--- WRITTEN TASKS ---
(a) In the Catskills author biographies, at which two schools did Bill teach?
(b) Update the Catskills author biographies by writing out the portion starting at "Over 36 years, Bill" and ending at "and dog, Murray.", with "dog" changed to "cat".
(c) Go on with the Catskills author biographies from the point at which they end.

--- EXCERPTED PASSAGE ---
┄┄┄┄┄┄┄┄┄┄┄┄┄┄┄┄┄┄┄┄

A Ph.D. in Rhetoric & Linguistics from Indiana University of Pennsylvania, Bill is the author of
the recently re-released A Catskill Catalog, available from Purple Mountain Press
(nysbooks.com). He has also written and published I Was Corning a Beaver Like You Do: Joe
Hewitt, John Burroughs, Mountain Culture (John Burroughs Woodchuck Lodge & Mountain Arts
Media); and two books of locally-focused verse: The Myth in the Mountain, exploring real and
imagined history of the New Kingston Valley, and Fleischmanns in Verse.
Over 36 years, Bill taught a couple generations of Catskill Mountain kids, at Margaretville
Central School and at Onteora High School. Father, grandfather, and Uncle Billy, he lives in
Fleischmanns with his wife, Gayla, and dog, Murray.

Leslie T. Sharpe is a naturalist and nature writer. Her book, The Quarry Fox and Other Critters
of the Wild Catskills (Abrams, 2017), the “first literary treatment of Catskills wildlife since John
Burroughs,” won a Gold Medal “IPPY” (Independent Book Publishers) Award for excellence. In
2020, the Quarry Fox audiobook, with Leslie reading, was produced by the estimable Brett
Barry and Silver Hollow Audio. In 2019, Leslie was named one of “Fifty Stewards of the
Catskills” by the Catskill Center for Conservation and Development. In 2022, her essay, “The
Bluebird Chronicles: A Catskills Romance,” was featured in a collection of essays appearing
in Appalachia Journal that treated issues of environmental concern, especially climate change,
affecting the Catskills. As a columnist for New York Newsday, Leslie often wrote essays on
urban nature and environmental issues affecting city life. Her critter poems for kids, of which she
is very proud, have appeared in Ladybug Magazine. Leslie also served as Vice President of the
NYC Audubon Society and editor of The Urban Audubon. She is currently at work on a new
book exploring the secret lives of our wildest, most intimate companions, the not-so-domestic
cat.

┄┄┄┄┄┄┄┄┄┄┄┄┄┄┄┄┄┄┄┄

--- GIVEN MATERIAL ---
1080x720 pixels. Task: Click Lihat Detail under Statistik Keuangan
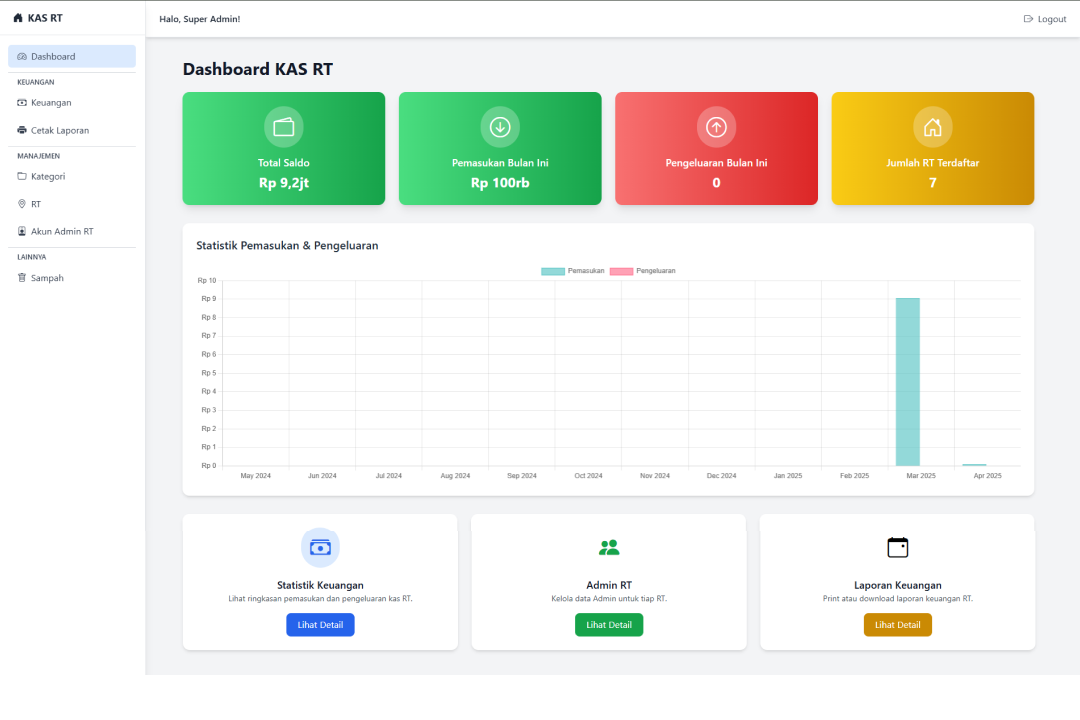(x=320, y=624)
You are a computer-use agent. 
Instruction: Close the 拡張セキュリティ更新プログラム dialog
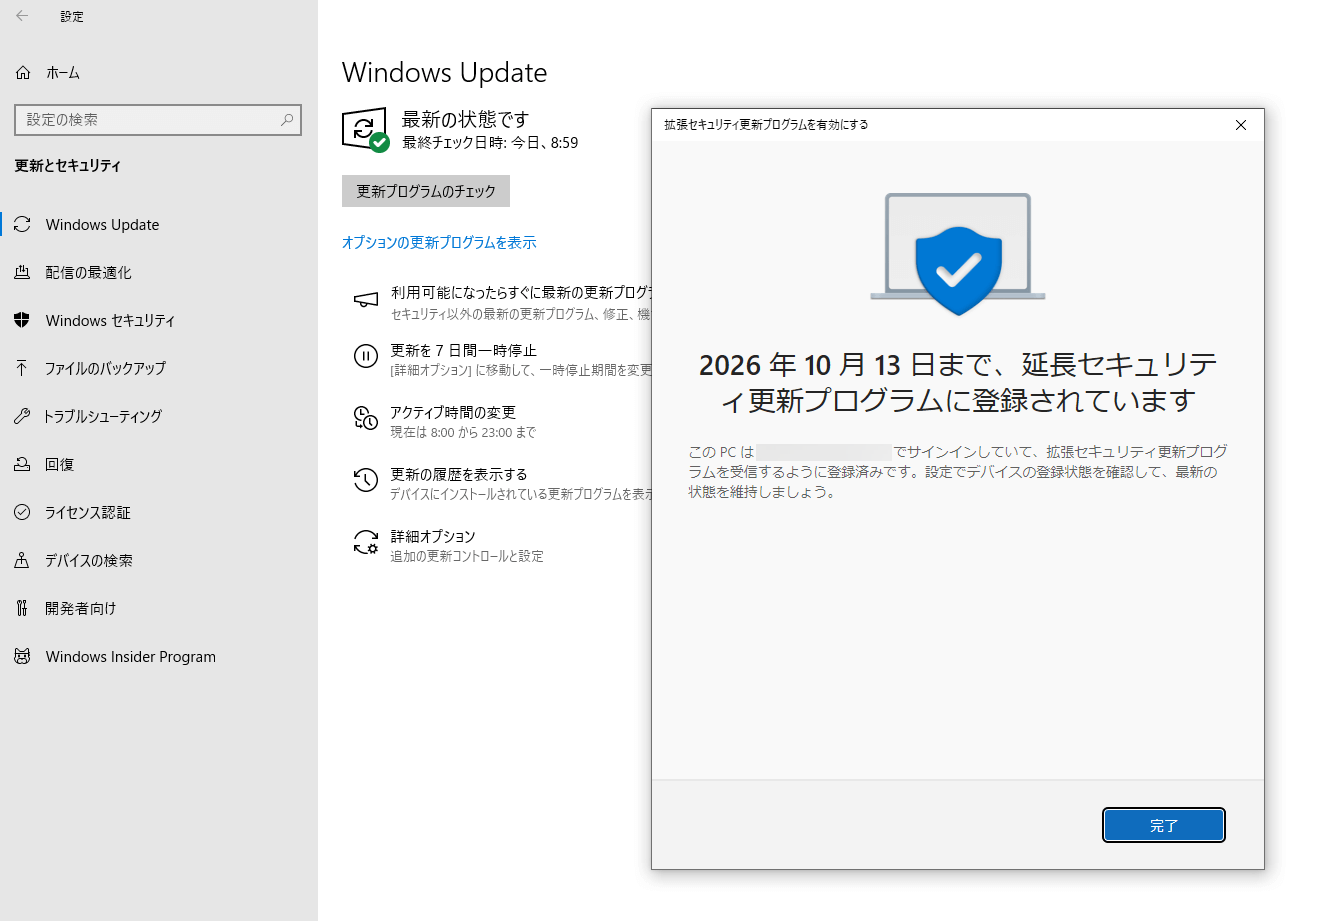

┄┄┄┄┄┄┄┄┄┄┄┄┄┄┄┄┄┄┄┄

--- TASK-BY-TASK ANSWERS ---
(a) Margaretville Central School and Onteora High School.

(b)
Over 36 years, Bill taught a couple generations of Catskill Mountain kids, at Margaretville
Central School and at Onteora High School. Father, grandfather, and Uncle Billy, he lives in
Fleischmanns with his wife, Gayla, and cat, Murray.

(c)
Steve Koester is the singer, songwriter and guitarist behind Two Dark Birds, a band from the
Catskill Mountains. Since 2008, they have released four critically acclaimed albums, as well as
the most recent EP Porous.
The music has been called “knockout gorgeous” and “timeless… great rock music” and has
received glowing reviews everywhere from Fader and Nylon to The Village Voice and The New
York Times, showing up on year-end Best Of lists in Magnet, Popmatters, Rhapsody, Disclaimer
and more. Koester has also written, recorded and produced a wide variety of songs for TV and
film.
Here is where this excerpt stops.